Linux基本功杂记——[018]——『Network Bonding』

  EtherChannel最初是由cisco提出,通过聚合多条物理链路为单条逻辑链路,从而实现高可用及提高吞吐量等目的。AgP(Port Aggregation Protocol,Cisco专有协议)、LACP(IEEE 802.3ad)是应用最广泛的两种实现。Linux中的实现称为Bonding,HA的实现需要系统层面Bonding和物理层面switch紧密配合。

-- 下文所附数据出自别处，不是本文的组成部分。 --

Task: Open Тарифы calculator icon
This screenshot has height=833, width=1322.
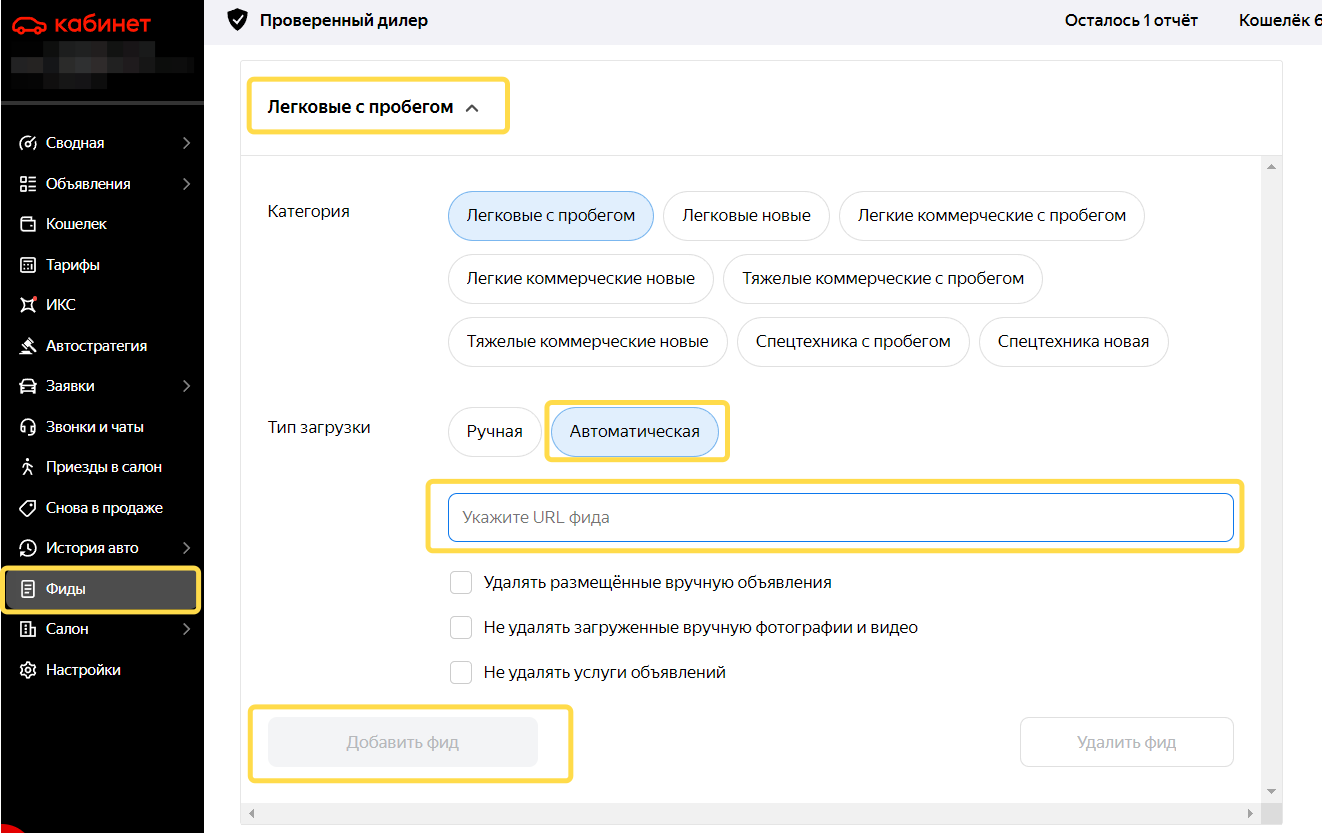Action: 28,265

  http://www.mjmwired.net/kernel/Documentation/networking/bonding.txt


 一、Bonding的7种模式


 mode=0 balance-rr

  • round robin模式,所有报文由各个slave平均承担
  • 优点:提供7种模式中最高的理论带宽,任一slave失效,其任务由剩余slave均摊
  • 缺点:不同端口轮循发报,容易导致乱序,对端会要求重发,从而影响吞吐量;需要switch端配置port channel

mode=1 active-backup

  • 主备模式,仅有当primary devivce DOWN掉时,备用设备转换为primary状态
  • 优点:对switch无要求,可接入任何链路
  • 缺点:device利用率最低

mode=2 balance-xor

  • xor异或hash算法,发往同一目的MAC地址的报文由同一端口全部承担,因此,在单switch网络环境下,相当于active-backup,不能提升带宽
  • 优点:multi-switch环境下有可能提供优于balance-rr的吞吐量,不存在Bonding本身导致的乱序问题
  • 缺点:single-switch环境下无效率提升;需要swtch端配置port channel

mode=3 broadcast

  • 所有报文会复制N份,由每个端口同时发出
  • 优点:提供最好的网络容错机制,不存在其它mode下的端口切换期间的丢包现象(业务上不会感知有downtime),适用于金融行业等对稳定性要求极高的领域
  • 缺点:占用N倍网络带宽,影响整体吞吐量

mode=4 802.3ad

  • IEEE标准,所有实现了802.3ad标准的对端均可以有效的合作
  • 优点:switch端通常只需要少量的配置;帧按順序传递,通常不会出现乱序现象
  • 缺点:支持802.3ad的设备相对较少;通常要求所有的slave具有相同的spead和双工mode;和除了balance-rr之外的其它mode一样,任何连接都不能使用多于1个的interface的带宽

mode=5 balance-tlb

  • 根据outgoing流量在各个slave间均衡,适用于multi-switch环境
  • 优点:无须switch端的特别配置;非单点路由环境下,以优于XOR的算法做均衡;各slave速率可以不同
  • 缺点:无法对incoming流量进行均衡处理;不支持arp监控

mode=6 balance-alb

  • 在mode=5之上的改进,通过arp协商实现对ipv4的incoming流量负载均衡
  • 优点:mode=5优点+可以实现incoming负载均衡
  • 缺点:仅在大的集群环境中有较大优势

  综上所述,常用的mode为balance-rr(mode=0)、active-backup(mode=1)、broadcast(mode=3)、balance-alb6;其中balance-alb可以看作是balance-xob、balance-tlb的改进版。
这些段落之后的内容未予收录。